American author and conservationist (1927–2005)

Betty Leslie-Melville (née McDonnell; March 7, 1927 – September 23, 2005) was an American born author and conservationist.

==Early life==
Born in Baltimore, Maryland, on March 7, 1927, the daughter of a chiropractor, Leslie-Melville attended Johns Hopkins University.

==Family life==
Betty married Jock Leslie-Melville in 1964.

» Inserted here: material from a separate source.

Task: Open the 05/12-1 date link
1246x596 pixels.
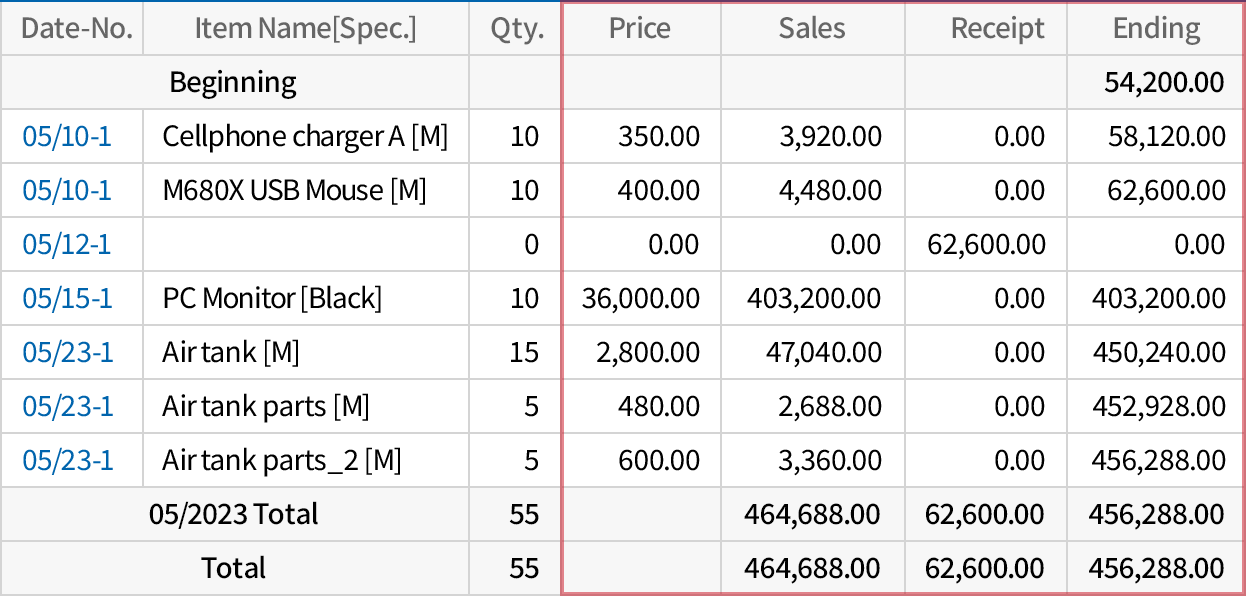Action: (x=67, y=244)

She was instrumental in creating sanctuaries to preserve the subspecies of the Rothschild's giraffe in Kenya. Often called the "Giraffe Lady," she spent much of her life living and working in Kenya protecting and caring for the Rothschild's giraffe population there, primarily through a breeding programme established at her residence, Giraffe Manor. During her time working there, the Rothschild's giraffe population grew from about one hundred twenty to over four hundred.

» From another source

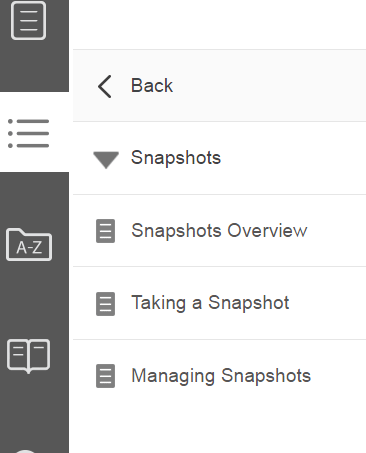Click the partially visible bottom sidebar icon

(25, 451)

Along with her husband Jock Leslie-Melville and their adopted giraffe Daisy, they were the subject of the film The Last Giraffe (1979) with Susan Anspach playing Betty.

As part of their fund-raising efforts, Betty and Jock Leslie-Melville collaborated on a series of books about animals, most of them characterized by Betty's rather entertaining style. Raising Daisy Rothschild (1977) "the story of two delightful young people and how they raised and grew to love a young giraffe... or two" became a best-seller. Other animal stories and fiction publications include: Elephant Have Right of Way (1973), There's a Rhino in the Rose Bed, Mother (1973), That Nairobi Affair (1975), Bagamoyo: Here I Leave My Heart (1983), A Falling Star: A True Story of Romance (1986), The Giraffe Lady (1997), Daisy Rothschild: The Giraffe That Lives with Me (children's book, 1987), and Walter Warthog (1989), a children's story about the tame warthog they named after their friend Walter Cronkite, the CBS News anchorman. The books helped to raise more funds for the Giraffe Centre that they set up at Lang'ata, Kenya in 1983. She died on September 23, 2005, in Baltimore.